| DATA RECORDS |
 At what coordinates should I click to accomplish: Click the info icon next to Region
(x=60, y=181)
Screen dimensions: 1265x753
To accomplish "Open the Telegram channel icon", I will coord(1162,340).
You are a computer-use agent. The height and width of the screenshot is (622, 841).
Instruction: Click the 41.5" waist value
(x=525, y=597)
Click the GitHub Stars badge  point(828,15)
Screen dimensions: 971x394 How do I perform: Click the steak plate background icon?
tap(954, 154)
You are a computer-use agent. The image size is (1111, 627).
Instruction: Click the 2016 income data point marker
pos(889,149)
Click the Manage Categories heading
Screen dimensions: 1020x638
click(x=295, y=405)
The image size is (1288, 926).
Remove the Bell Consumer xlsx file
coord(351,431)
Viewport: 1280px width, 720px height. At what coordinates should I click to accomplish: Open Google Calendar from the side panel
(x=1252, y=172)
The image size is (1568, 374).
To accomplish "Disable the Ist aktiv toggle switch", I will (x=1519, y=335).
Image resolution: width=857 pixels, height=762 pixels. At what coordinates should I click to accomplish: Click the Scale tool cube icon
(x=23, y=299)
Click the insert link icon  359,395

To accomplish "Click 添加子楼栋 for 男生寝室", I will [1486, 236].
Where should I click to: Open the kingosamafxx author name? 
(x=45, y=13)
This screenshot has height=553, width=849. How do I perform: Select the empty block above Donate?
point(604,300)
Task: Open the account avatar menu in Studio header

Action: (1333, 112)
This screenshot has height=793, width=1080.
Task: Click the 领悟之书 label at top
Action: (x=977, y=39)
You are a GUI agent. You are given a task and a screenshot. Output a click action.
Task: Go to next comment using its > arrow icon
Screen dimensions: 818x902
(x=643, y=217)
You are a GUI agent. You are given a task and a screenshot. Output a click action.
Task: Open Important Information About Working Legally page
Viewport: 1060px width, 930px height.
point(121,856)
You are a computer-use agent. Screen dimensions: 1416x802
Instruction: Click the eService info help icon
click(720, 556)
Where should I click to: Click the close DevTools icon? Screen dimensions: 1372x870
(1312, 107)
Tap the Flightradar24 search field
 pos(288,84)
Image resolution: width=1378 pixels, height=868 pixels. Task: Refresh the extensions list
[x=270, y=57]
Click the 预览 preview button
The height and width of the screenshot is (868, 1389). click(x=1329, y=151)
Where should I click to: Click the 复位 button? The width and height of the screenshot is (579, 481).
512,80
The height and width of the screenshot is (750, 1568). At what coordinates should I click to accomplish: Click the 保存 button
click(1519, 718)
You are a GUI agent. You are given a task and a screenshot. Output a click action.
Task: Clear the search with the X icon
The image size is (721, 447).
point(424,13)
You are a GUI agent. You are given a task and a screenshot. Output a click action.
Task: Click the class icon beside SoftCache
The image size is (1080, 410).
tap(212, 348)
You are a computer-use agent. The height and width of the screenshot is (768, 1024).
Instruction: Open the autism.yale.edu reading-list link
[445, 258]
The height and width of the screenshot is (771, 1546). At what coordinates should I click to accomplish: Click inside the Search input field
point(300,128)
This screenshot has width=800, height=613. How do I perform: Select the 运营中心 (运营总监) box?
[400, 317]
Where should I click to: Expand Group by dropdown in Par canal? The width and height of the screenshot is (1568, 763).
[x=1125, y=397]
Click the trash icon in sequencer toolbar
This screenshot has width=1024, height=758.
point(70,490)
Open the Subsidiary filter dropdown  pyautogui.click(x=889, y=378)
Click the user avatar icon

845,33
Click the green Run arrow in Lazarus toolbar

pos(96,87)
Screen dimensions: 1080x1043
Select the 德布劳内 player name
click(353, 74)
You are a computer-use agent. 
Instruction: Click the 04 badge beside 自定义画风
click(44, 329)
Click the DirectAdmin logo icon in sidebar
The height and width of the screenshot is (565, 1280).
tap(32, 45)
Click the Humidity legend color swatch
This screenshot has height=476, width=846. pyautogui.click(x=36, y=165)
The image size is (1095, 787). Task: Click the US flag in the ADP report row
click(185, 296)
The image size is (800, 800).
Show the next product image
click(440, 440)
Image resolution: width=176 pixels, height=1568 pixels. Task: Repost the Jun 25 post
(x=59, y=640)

| ABOUT THIS EXERCISE |
All the records, as written, must be given again.

| EXERCISE RESULT |
 At what coordinates should I click to accomplish: Click the info icon next to Region
(x=60, y=181)
Screen dimensions: 1265x753
To accomplish "Open the Telegram channel icon", I will coord(1162,340).
You are a computer-use agent. The height and width of the screenshot is (622, 841).
Instruction: Click the 41.5" waist value
(x=525, y=597)
Click the GitHub Stars badge  point(828,15)
Screen dimensions: 971x394 How do I perform: Click the steak plate background icon?
tap(954, 154)
You are a computer-use agent. The image size is (1111, 627).
Instruction: Click the 2016 income data point marker
pos(889,149)
Click the Manage Categories heading
Screen dimensions: 1020x638
click(x=295, y=405)
The image size is (1288, 926).
Remove the Bell Consumer xlsx file
coord(351,431)
Viewport: 1280px width, 720px height. At what coordinates should I click to accomplish: Open Google Calendar from the side panel
(x=1252, y=172)
The image size is (1568, 374).
To accomplish "Disable the Ist aktiv toggle switch", I will (x=1519, y=335).
Image resolution: width=857 pixels, height=762 pixels. At what coordinates should I click to accomplish: Click the Scale tool cube icon
(x=23, y=299)
Click the insert link icon  359,395

To accomplish "Click 添加子楼栋 for 男生寝室", I will [1486, 236].
Where should I click to: Open the kingosamafxx author name? 
(x=45, y=13)
This screenshot has height=553, width=849. How do I perform: Select the empty block above Donate?
point(604,300)
Task: Open the account avatar menu in Studio header

Action: (1333, 112)
This screenshot has height=793, width=1080.
Task: Click the 领悟之书 label at top
Action: (x=977, y=39)
You are a GUI agent. You are given a task and a screenshot. Output a click action.
Task: Go to next comment using its > arrow icon
Screen dimensions: 818x902
(x=643, y=217)
You are a GUI agent. You are given a task and a screenshot. Output a click action.
Task: Open Important Information About Working Legally page
Viewport: 1060px width, 930px height.
point(121,856)
You are a computer-use agent. Screen dimensions: 1416x802
Instruction: Click the eService info help icon
click(720, 556)
Where should I click to: Click the close DevTools icon? Screen dimensions: 1372x870
(1312, 107)
Tap the Flightradar24 search field
 pos(288,84)
Image resolution: width=1378 pixels, height=868 pixels. Task: Refresh the extensions list
[x=270, y=57]
Click the 预览 preview button
The height and width of the screenshot is (868, 1389). click(x=1329, y=151)
Where should I click to: Click the 复位 button? The width and height of the screenshot is (579, 481).
512,80
The height and width of the screenshot is (750, 1568). At what coordinates should I click to accomplish: Click the 保存 button
click(1519, 718)
You are a GUI agent. You are given a task and a screenshot. Output a click action.
Task: Clear the search with the X icon
The image size is (721, 447).
point(424,13)
You are a GUI agent. You are given a task and a screenshot. Output a click action.
Task: Click the class icon beside SoftCache
The image size is (1080, 410).
tap(212, 348)
You are a computer-use agent. The height and width of the screenshot is (768, 1024).
Instruction: Open the autism.yale.edu reading-list link
[445, 258]
The height and width of the screenshot is (771, 1546). At what coordinates should I click to accomplish: Click inside the Search input field
point(300,128)
This screenshot has width=800, height=613. How do I perform: Select the 运营中心 (运营总监) box?
[400, 317]
Where should I click to: Expand Group by dropdown in Par canal? The width and height of the screenshot is (1568, 763).
[x=1125, y=397]
Click the trash icon in sequencer toolbar
This screenshot has width=1024, height=758.
point(70,490)
Open the Subsidiary filter dropdown  pyautogui.click(x=889, y=378)
Click the user avatar icon

845,33
Click the green Run arrow in Lazarus toolbar

pos(96,87)
Screen dimensions: 1080x1043
Select the 德布劳内 player name
click(353, 74)
You are a computer-use agent. 
Instruction: Click the 04 badge beside 自定义画风
click(44, 329)
Click the DirectAdmin logo icon in sidebar
The height and width of the screenshot is (565, 1280).
tap(32, 45)
Click the Humidity legend color swatch
This screenshot has height=476, width=846. pyautogui.click(x=36, y=165)
The image size is (1095, 787). Task: Click the US flag in the ADP report row
click(185, 296)
The image size is (800, 800).
Show the next product image
click(440, 440)
Image resolution: width=176 pixels, height=1568 pixels. Task: Repost the Jun 25 post
(x=59, y=640)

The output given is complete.